_Work required_
Whenever the string "button" turns up in a line below, that line should be copied.

START Dataset entries

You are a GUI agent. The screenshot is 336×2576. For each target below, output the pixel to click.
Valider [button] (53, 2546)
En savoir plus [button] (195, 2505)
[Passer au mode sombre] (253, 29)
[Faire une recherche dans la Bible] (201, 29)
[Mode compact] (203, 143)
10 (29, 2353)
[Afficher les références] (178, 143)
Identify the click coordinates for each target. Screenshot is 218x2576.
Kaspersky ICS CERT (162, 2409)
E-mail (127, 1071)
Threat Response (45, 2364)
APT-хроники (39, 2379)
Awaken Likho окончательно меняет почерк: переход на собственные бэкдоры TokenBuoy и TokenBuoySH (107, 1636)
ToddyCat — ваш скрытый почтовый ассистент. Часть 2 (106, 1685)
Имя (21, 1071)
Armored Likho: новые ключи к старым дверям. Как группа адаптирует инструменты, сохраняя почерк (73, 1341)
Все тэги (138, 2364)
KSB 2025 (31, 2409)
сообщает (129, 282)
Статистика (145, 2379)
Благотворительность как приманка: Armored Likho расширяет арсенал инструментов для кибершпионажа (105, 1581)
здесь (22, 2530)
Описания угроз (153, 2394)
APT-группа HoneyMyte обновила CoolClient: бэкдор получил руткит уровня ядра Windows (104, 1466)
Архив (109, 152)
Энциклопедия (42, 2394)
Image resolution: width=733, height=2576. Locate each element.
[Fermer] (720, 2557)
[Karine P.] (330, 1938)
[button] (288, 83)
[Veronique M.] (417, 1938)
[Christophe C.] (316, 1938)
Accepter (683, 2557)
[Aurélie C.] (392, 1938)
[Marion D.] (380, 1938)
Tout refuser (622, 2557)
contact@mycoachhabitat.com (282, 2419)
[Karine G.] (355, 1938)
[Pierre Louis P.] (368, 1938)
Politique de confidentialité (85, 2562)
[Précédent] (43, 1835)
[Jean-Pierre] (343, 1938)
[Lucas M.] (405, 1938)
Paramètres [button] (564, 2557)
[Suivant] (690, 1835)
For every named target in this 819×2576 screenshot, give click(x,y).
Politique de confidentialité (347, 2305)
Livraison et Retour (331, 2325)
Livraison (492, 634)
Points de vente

END Dataset entries

_Output below_
Valider [button] (53, 2546)
En savoir plus [button] (195, 2505)
[button] (288, 83)
Paramètres [button] (564, 2557)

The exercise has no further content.